Raw data:
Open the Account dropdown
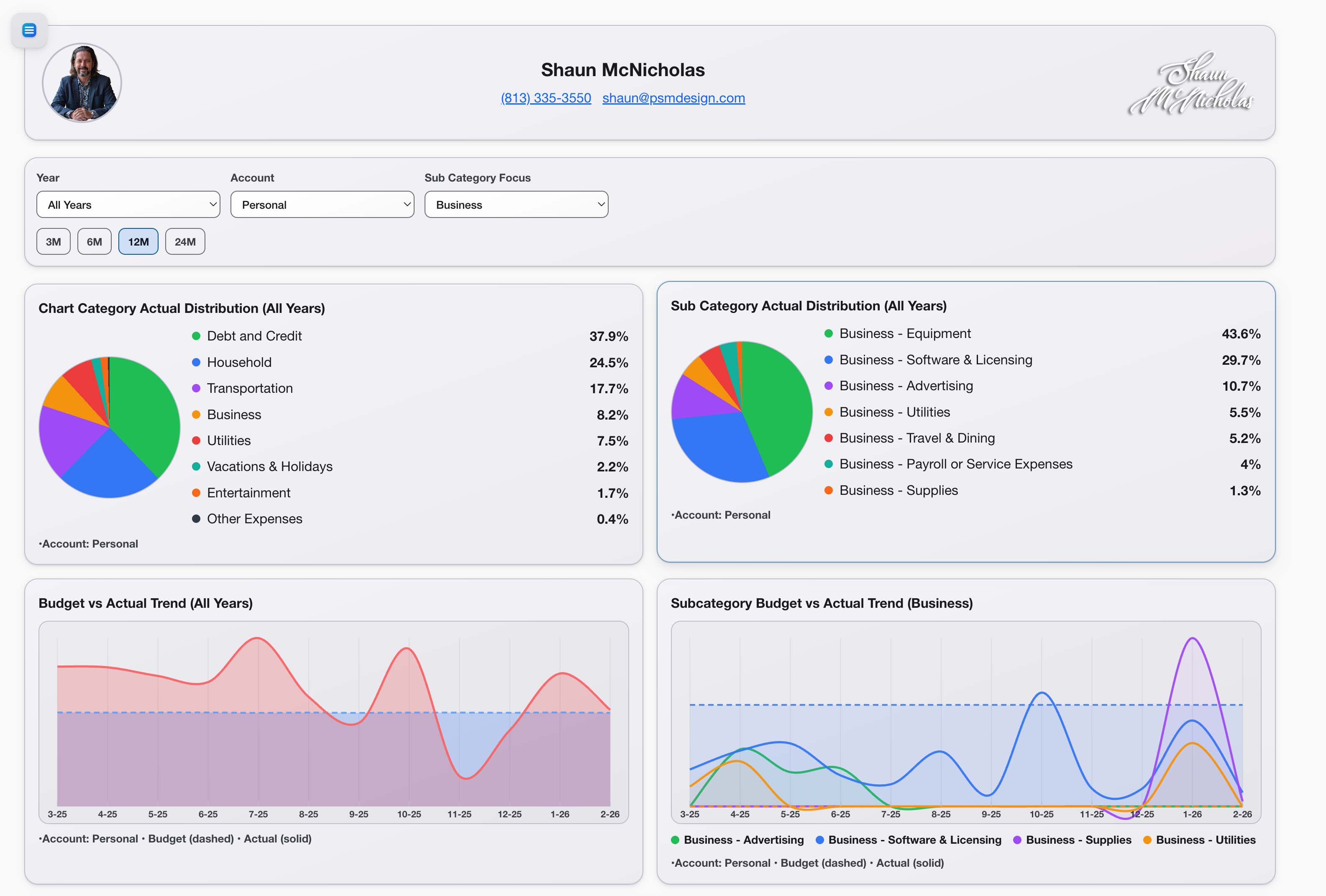The width and height of the screenshot is (1326, 896). pos(322,204)
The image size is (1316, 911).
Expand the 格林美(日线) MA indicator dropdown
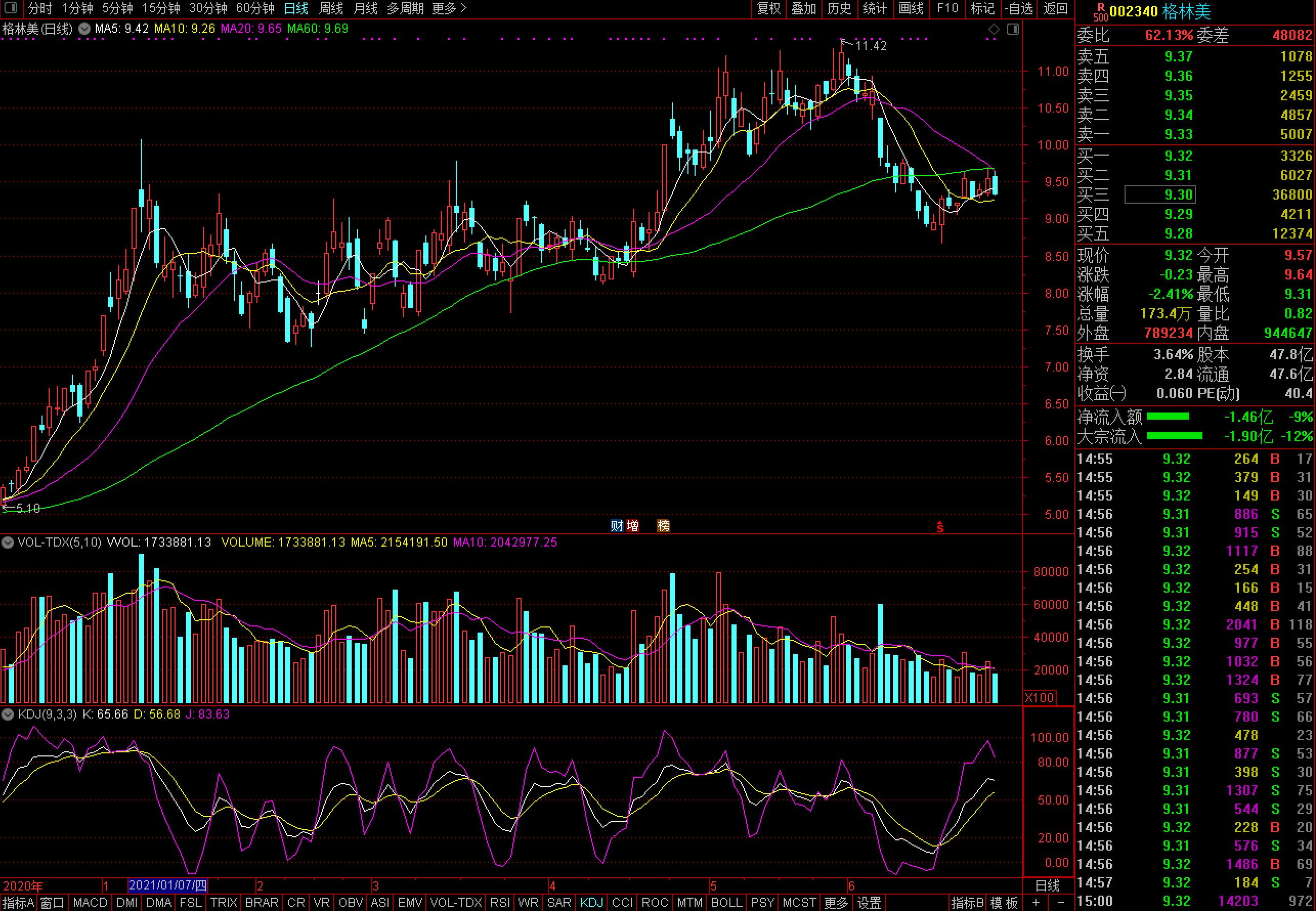[84, 29]
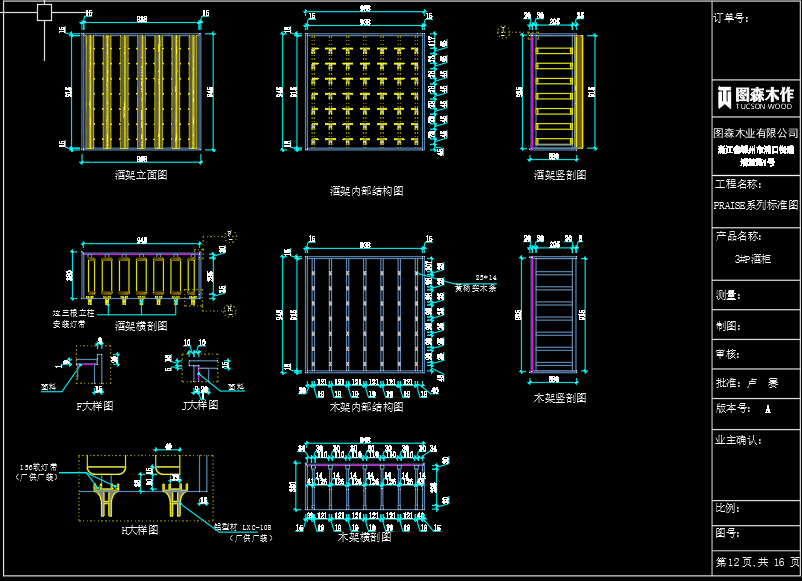Select the 酒架横剖图 cross-section drawing
This screenshot has width=802, height=581.
(140, 273)
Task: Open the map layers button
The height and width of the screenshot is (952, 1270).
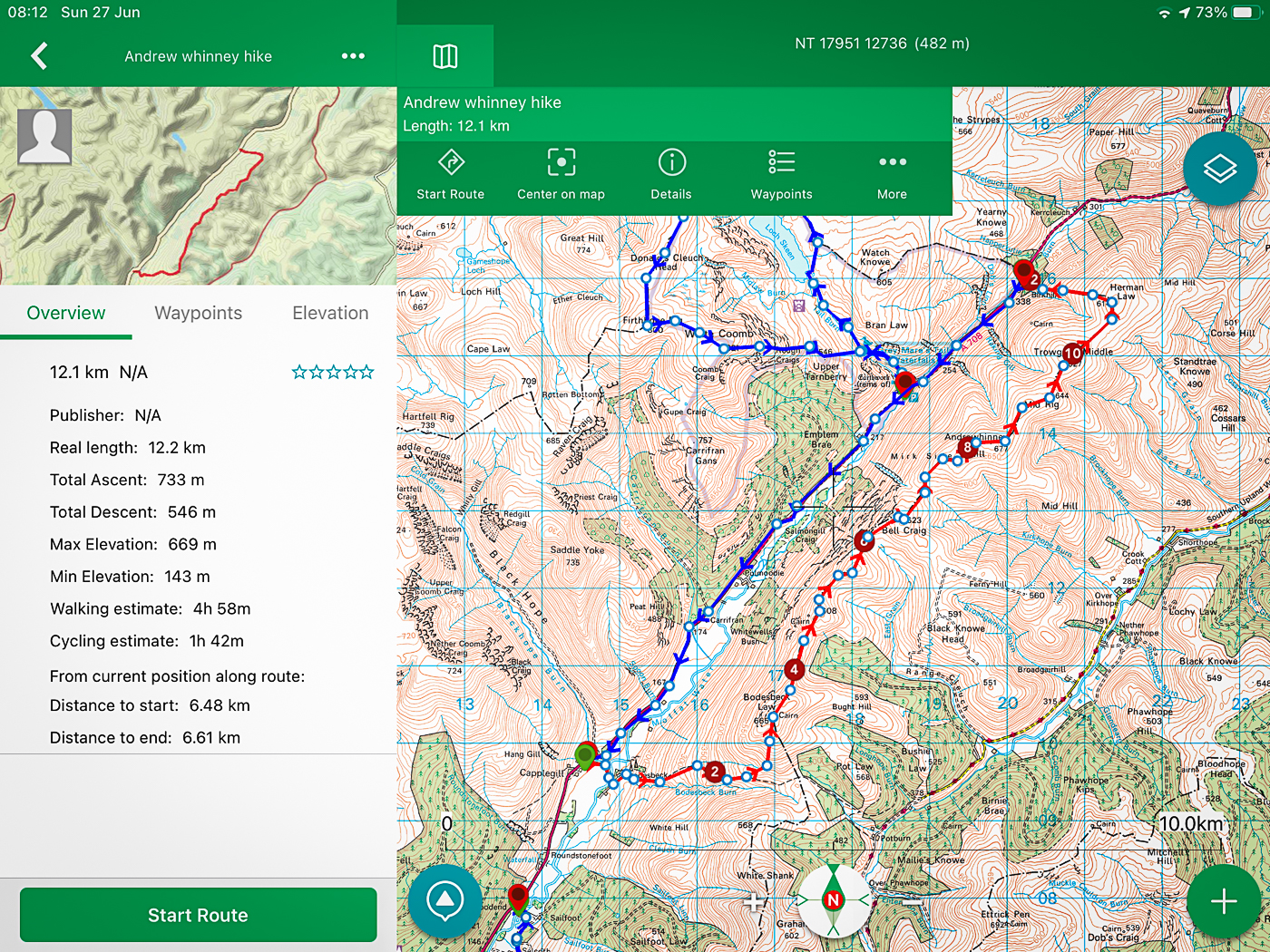Action: coord(1219,169)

Written exercise:
Reproduce every line of the records above word for word, leaving out the pictures.

Complete response:
Open the Account dropdown
The width and height of the screenshot is (1326, 896). pos(322,204)
The image size is (1316, 911).
Expand the 格林美(日线) MA indicator dropdown
[84, 29]
Select the 酒架横剖图 cross-section drawing
This screenshot has width=802, height=581.
(140, 273)
Task: Open the map layers button
The height and width of the screenshot is (952, 1270).
Action: coord(1219,169)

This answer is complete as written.